Neutrino Experiment Intensifies Effort to Explain Matter-Antimatter Asymmetry - jonbaer
https://www.simonsfoundation.org/quanta/20131010-neutrino-experiment-intensifies-effort-to-explain-matter-antimatter-asymmetry/
======
SaberTail
It's a stretch to call this an attempt to explain matter-antimatter asymmetry.

First, let's start with how fermions (spin 1/2 particles like electrons and
quarks) get mass. They get it through a coupling with the Higgs boson, and the
strength of that coupling determines the particle's mass. Neutrinos are
fermions, so they could get their mass in the same way. However, that would
require a coupling to the Higgs much, much, much smaller than any other
fermion has, and so it's a bit of an unsatisfying solution.

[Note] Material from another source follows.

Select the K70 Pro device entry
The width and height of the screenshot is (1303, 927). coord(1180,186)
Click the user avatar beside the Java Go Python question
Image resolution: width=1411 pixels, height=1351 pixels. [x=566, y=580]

However, neutrinos could be their own particles (Majorana particles), as the
article mentions. If that's the case, they can acquire mass in a different way
than all other fermions. Some of the mechanisms (called see-saw mechanisms)
that lead to small neutrino masses predict the existence of heavy neutrinos
(so heavy that we haven't observed them).

Now, a heavy neutrino would decay to the lighter particles we see today. So
there aren't any around anymore. But in the early universe, shortly after the
big bang, there was enough energy to create them.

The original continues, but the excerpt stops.